**Selected excerpt**:
# help with year / model purple in color originally



## scale (Mar 23, 2008)

I have a older bianchi around early to mid ninties...


Ive been trying to figure out what year and what model it is for some time. 

Originally it was purple in color. It is lugged. It has braze on's going down the top of the top tube for the rear brake cable. It has a 1" threaded fork and the wheels are campy omegas although those could have been an later upgrade. 

Anyway.....i have no idea what this could be as far as a model. Any ideas? It appears to have Campy Veloce cranks although...again ...that could be a later upgrade.

700c wheelset.....

shimano 600 compoents....

any ideas? 

Thats about all i know about it. I picked it up at an estate sale.


----------



## lwkwafi (Jan 21, 2006)

I used to have a late 80s Bianchi Limited that was purple.

**Supplied information**:
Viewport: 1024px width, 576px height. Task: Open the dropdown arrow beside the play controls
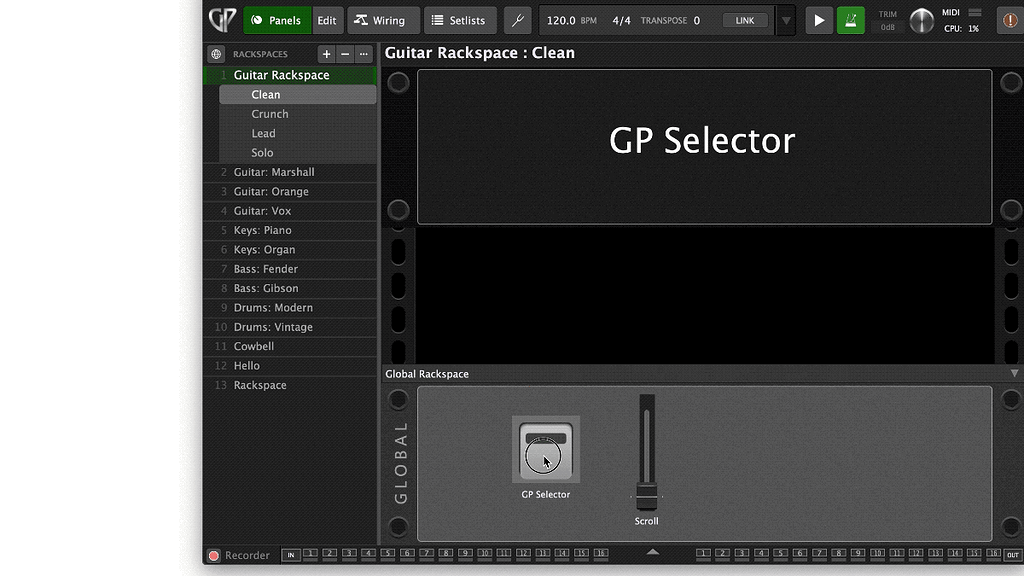785,19
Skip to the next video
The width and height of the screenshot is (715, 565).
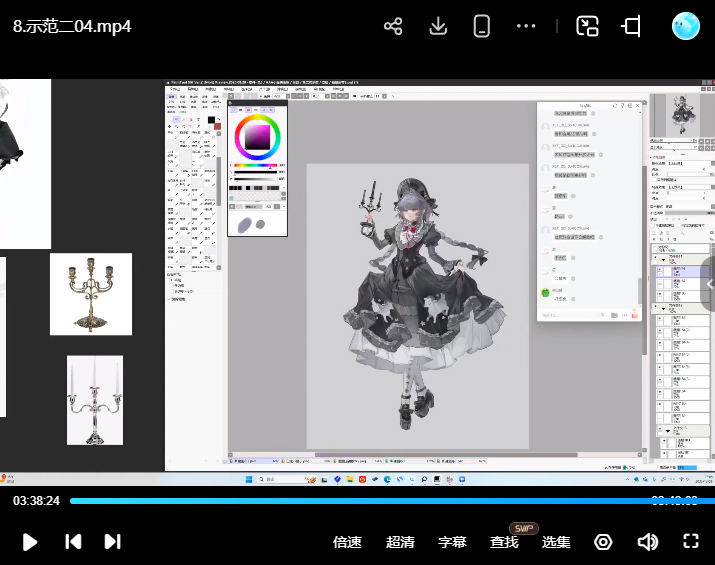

**Task details**:
What would come next in the forum thread about identifying the purple Bianchi? You won't need the lines for what's asked here.

**Exercise response**:
It hurt a bit to sell it, but it was a tad small. Luckily my friend picked it up and loves it. I happily picked up another steal on ebay for a 87 Trek 560 that was a great teal color. Though I still get some chills thinking of that purple.


----------



## scale (Mar 23, 2008)

cool....im absolutely sure that is the the bike i have here. Hopefully it will be back from the powdercoater soon. 

Nice bikes by the way.


----------



## scale (Mar 23, 2008)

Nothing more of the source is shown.